Commandant Barry Byrne tells his story of how the Irish military assembled a winning crew in a matter of months for the inaugural international inter-service sailing contest
On 15 January I was called to a special meeting in the Carrigaline Court Hotel. Our then Minister for Defence, Simon Coveney; Defence Forces Chief of Staff, Vice Admiral Mark Mellett; and key personnel from the Royal Cork Yacht Club and Kinsale Yacht Club – headed by Kieran O’Connell, chair of Volvo Cork Week 2016 – had assembled to plan a new event to be called the Beaufort Cup, named in honour of Sir Francis Beaufort, creator of the Beaufort wind force scale.

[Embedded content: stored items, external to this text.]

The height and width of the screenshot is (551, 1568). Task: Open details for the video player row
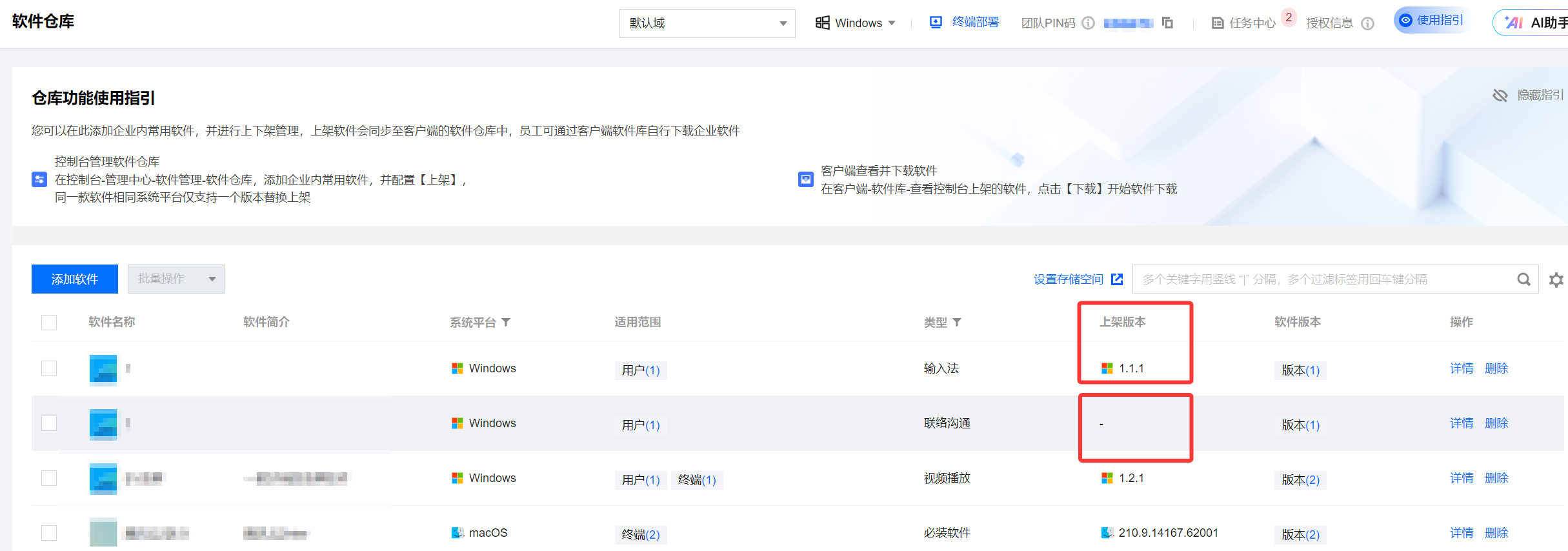[x=1461, y=478]
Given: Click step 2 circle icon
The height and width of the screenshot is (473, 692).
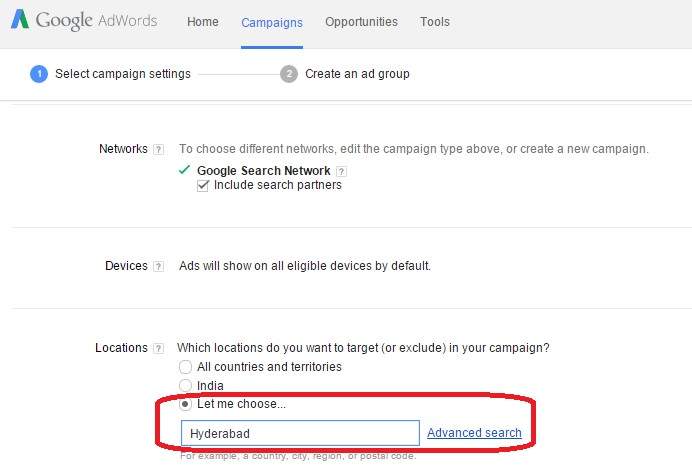Looking at the screenshot, I should pos(289,74).
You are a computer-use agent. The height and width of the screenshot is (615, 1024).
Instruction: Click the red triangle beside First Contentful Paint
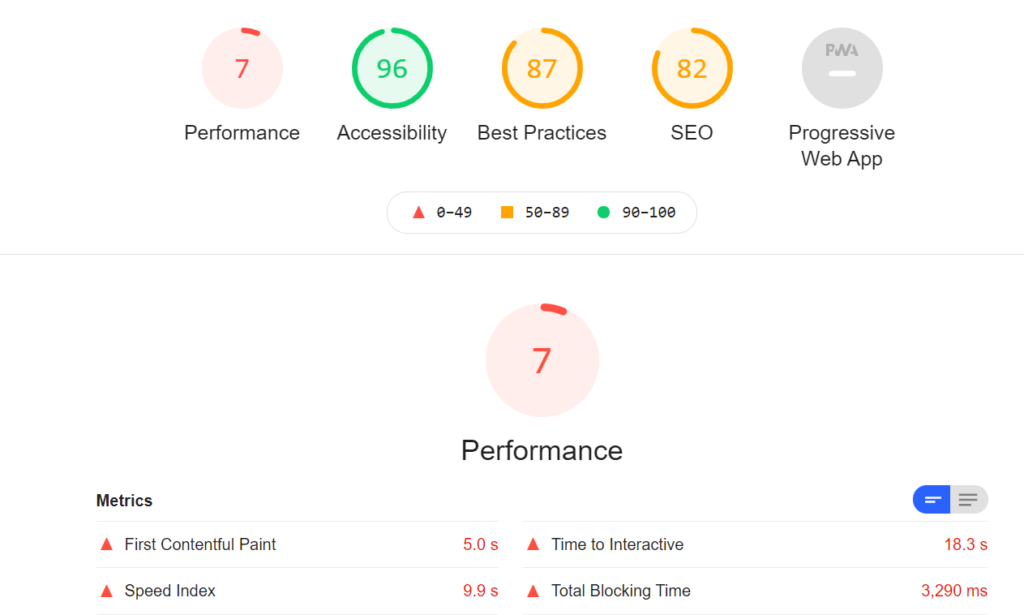(x=106, y=544)
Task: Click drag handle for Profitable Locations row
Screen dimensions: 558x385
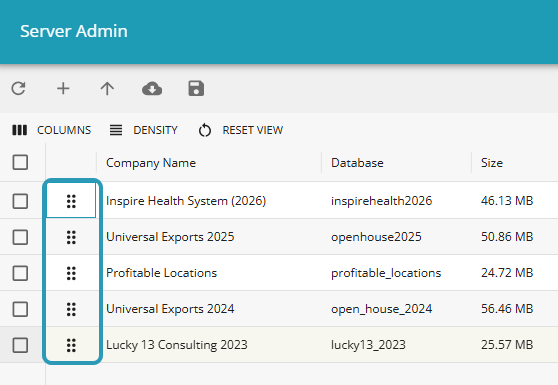Action: (x=71, y=273)
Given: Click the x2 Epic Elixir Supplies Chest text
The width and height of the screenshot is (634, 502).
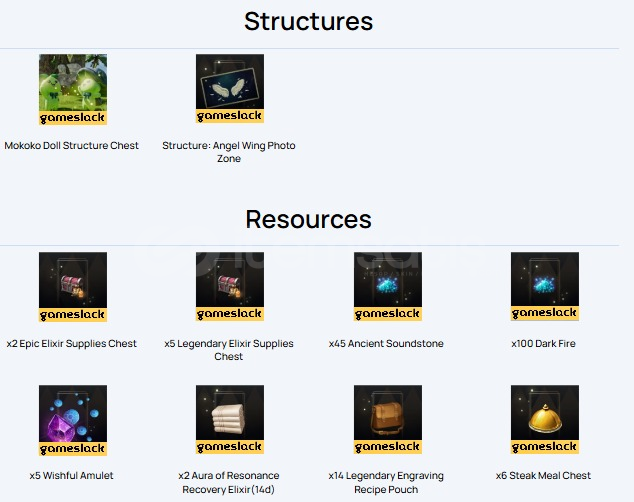Looking at the screenshot, I should [x=72, y=344].
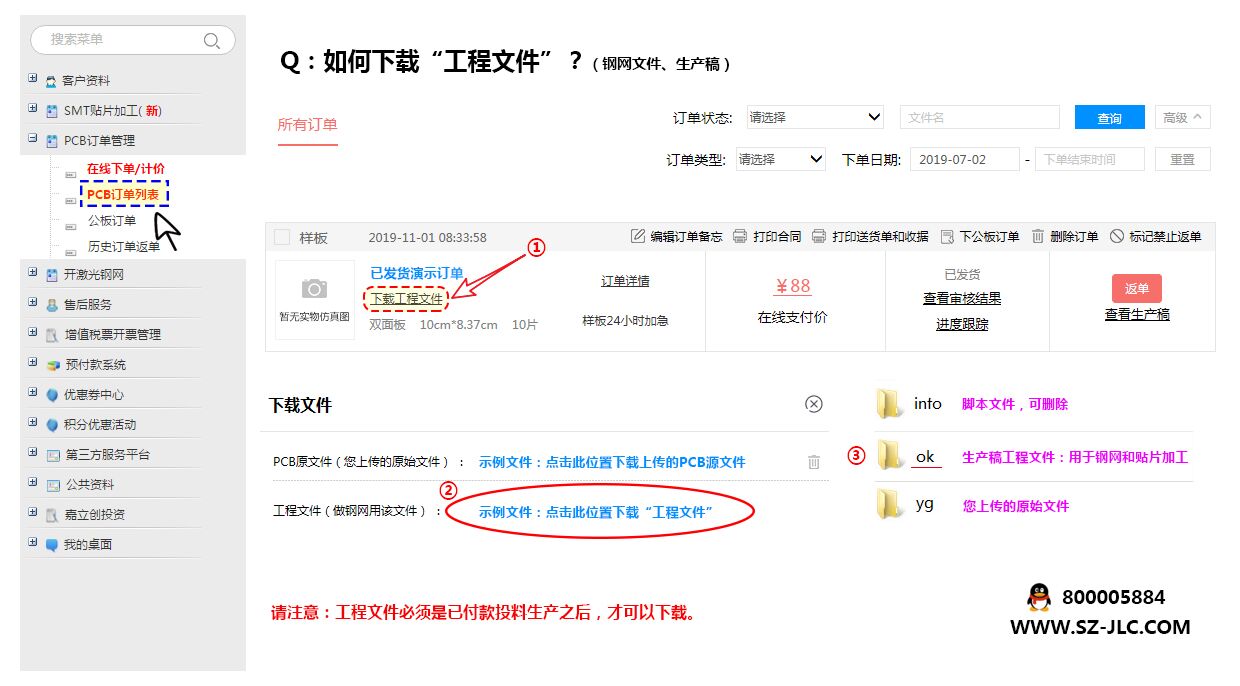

I would learn at that meeting of the goal to assemble 10 yachts, with military or emergency service crews, to compete in this new multi-race event for Cork Week. However, many present felt that given the relatively short notice – only six months – we would be doing well enough to recruit three boats to constitute a class.
One of the first teams to commit to the event were the Royal Engineers, and I will be forever grateful to them for their support at such a formative stage of the cup’s development. They gave momentum to our cause, as by the time of the event we had 12 top-class teams competing for the newly commissioned Waterford Crystal Beaufort Cup.
Assembling and training our own Defence Forces team from scratch? That was our first challenge. Many were beginners, plus we had to source the necessary boats. Through the generosity of John Maybury (Joker 2), Tom Roche (Meridian) and Dan Buckley (Justus), we secured three boats to compete in. The Defence Forces contingent increased to four when we were joined by Another Adventure, an A35 skippered for the event by Stefan Hyde. Joker 2, the national champion J109, would be our main effort at winning the cup, and I must thank our fantastic bowman, Flight Sgt Adrian Mulligan, for helping to secure the use of that vessel.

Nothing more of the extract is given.